“Als we de media zo moeten geloven, lijkt het bijna alsof de fontein van de eeuwige jeugd gevonden is”, verzucht Frits de Lange. Zo ver is het nog niet, maar we komen in de buurt. Afgelopen week werd bekend dat wetenschappers erin geslaagd zijn het leven van muizen en wormen met de helft te verlengen. Volgende stap: mensen. Maar willen we dat wel? Twee hoogleraren werpen een ethische blik op de zaak. Vandaag deel 1: Moeten we wel knutselen aan de menselijke genen?
Frits de Lange, theoloog en hoogleraar ethiek, en Peter Derkx, hoogleraar humanisme en levensbeschouwing, zien het nog niet zo'n vaart lopen. Derkx: “Dat het bij een muis kan, betekent niet dat het bij een mens ook gaat lukken. Het is niet onwaarschijnlijk dat het bij een mens stukken ingewikkelder is om het leven te verlengen.”
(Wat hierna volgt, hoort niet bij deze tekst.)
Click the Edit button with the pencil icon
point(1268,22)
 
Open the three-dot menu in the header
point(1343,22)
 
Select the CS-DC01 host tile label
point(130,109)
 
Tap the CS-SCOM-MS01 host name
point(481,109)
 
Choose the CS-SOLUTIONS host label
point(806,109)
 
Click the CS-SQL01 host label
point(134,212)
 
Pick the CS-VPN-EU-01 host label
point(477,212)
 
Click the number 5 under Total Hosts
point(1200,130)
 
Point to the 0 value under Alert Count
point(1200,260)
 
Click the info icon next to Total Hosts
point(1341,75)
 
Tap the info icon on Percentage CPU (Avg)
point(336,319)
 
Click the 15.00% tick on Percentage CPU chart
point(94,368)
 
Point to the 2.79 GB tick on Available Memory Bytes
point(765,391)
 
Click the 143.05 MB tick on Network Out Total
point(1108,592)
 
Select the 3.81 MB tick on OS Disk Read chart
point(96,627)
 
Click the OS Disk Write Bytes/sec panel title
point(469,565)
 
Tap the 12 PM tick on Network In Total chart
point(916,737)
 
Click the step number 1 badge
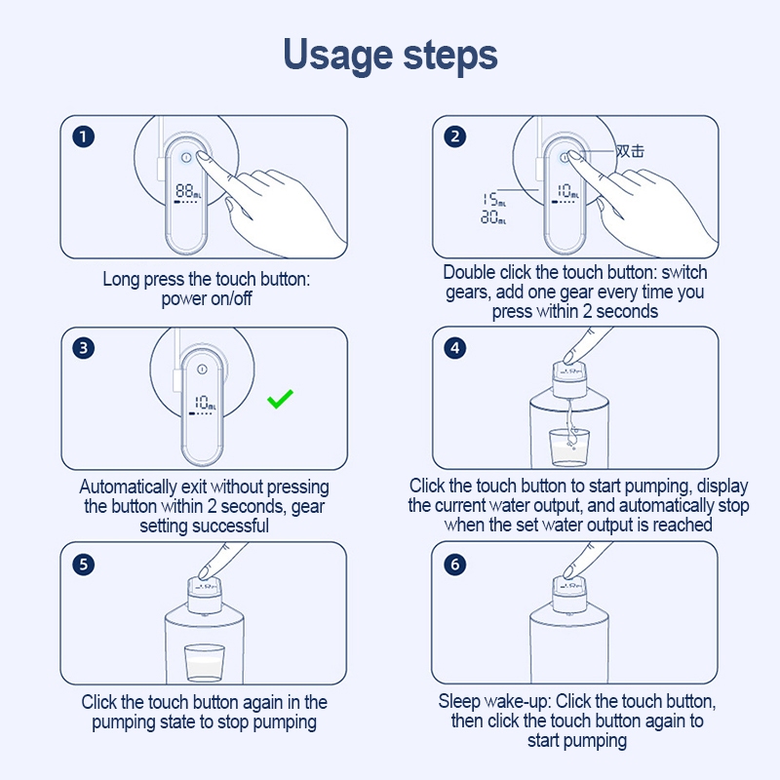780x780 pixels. (x=83, y=136)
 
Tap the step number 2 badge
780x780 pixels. (x=454, y=136)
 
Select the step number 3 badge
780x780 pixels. (x=83, y=348)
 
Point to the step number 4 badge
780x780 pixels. (x=454, y=348)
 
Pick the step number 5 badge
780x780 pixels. (x=83, y=565)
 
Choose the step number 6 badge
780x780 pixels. (x=454, y=565)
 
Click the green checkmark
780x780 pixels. (x=280, y=399)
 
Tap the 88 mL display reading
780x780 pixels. (x=188, y=191)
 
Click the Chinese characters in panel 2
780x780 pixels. (x=630, y=151)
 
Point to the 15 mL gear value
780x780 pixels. (x=494, y=200)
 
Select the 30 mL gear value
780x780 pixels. (x=493, y=216)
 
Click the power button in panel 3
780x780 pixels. (x=202, y=370)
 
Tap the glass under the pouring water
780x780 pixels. (x=568, y=448)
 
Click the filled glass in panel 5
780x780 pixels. (x=205, y=663)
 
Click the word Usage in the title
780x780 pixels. (x=337, y=56)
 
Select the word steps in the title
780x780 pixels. (x=450, y=57)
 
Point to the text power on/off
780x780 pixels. (x=207, y=298)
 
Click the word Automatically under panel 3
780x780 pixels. (x=128, y=487)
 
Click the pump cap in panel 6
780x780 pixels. (x=569, y=595)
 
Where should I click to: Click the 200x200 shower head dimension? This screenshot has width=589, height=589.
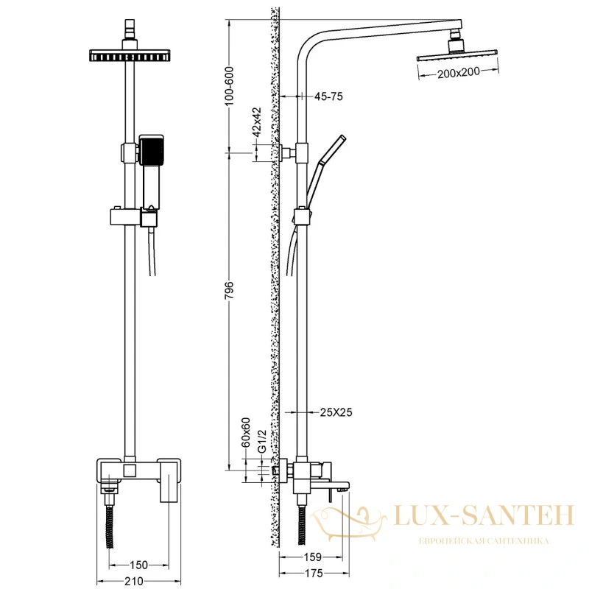point(458,72)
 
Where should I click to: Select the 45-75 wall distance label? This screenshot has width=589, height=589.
point(328,96)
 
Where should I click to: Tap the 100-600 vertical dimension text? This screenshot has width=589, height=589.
point(229,85)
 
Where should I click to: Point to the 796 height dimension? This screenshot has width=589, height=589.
point(229,290)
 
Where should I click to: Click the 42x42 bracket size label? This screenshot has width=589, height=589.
point(257,122)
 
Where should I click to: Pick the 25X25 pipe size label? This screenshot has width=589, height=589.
point(336,412)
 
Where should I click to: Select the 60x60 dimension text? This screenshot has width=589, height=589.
point(246,432)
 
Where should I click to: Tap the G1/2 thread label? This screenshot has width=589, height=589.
point(262,441)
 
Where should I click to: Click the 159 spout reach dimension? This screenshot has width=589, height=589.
point(312,557)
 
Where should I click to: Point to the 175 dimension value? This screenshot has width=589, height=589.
point(314,574)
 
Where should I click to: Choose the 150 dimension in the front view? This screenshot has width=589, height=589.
point(138,565)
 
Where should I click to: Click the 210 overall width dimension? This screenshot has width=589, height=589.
point(134,581)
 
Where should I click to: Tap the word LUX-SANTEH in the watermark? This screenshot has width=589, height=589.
point(484,515)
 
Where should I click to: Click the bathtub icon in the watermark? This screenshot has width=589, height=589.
point(348,523)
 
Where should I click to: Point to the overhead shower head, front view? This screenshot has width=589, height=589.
point(130,55)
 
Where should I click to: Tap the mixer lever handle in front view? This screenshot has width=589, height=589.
point(169,480)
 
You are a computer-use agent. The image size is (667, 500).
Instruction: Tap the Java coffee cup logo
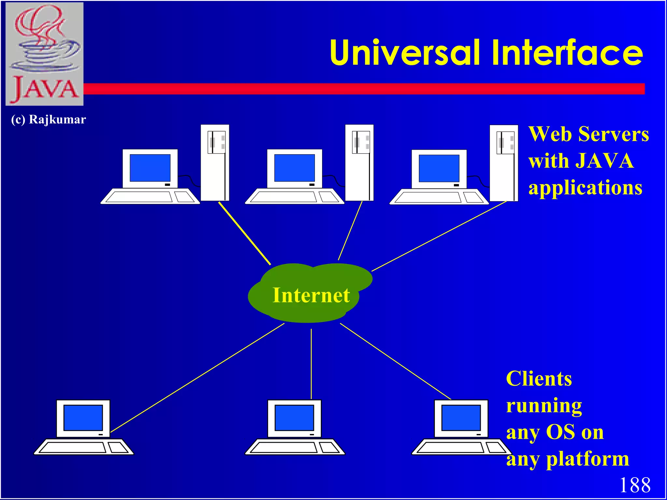coord(45,54)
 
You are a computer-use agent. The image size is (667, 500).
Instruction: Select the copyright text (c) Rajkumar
coord(48,119)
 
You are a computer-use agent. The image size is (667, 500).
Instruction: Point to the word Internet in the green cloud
coord(311,295)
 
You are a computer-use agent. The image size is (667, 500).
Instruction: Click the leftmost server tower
coord(215,163)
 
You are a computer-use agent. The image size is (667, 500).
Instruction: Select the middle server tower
coord(359,163)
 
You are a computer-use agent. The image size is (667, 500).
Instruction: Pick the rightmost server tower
coord(504,163)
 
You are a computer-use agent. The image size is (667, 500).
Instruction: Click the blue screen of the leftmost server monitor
coord(150,168)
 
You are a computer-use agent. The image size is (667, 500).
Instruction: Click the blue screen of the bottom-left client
coord(83,418)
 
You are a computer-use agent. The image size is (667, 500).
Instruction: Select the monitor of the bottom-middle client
coord(294,418)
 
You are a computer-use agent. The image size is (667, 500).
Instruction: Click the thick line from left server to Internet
coord(244,233)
Maar toch, het lijkt erop dat de wetenschap steeds dichter bij de steen der wijzen komt. Dus stel dat we over een aantal jaren de mogelijkheid hebben om 150 te worden, moeten we dat dan überhaupt wel willen? Overbevolking, een eeuwigheid werken en een hoger zelfmoordcijfer zijn zomaar een paar bezwaren tegen een verdubbeling in levensjaren.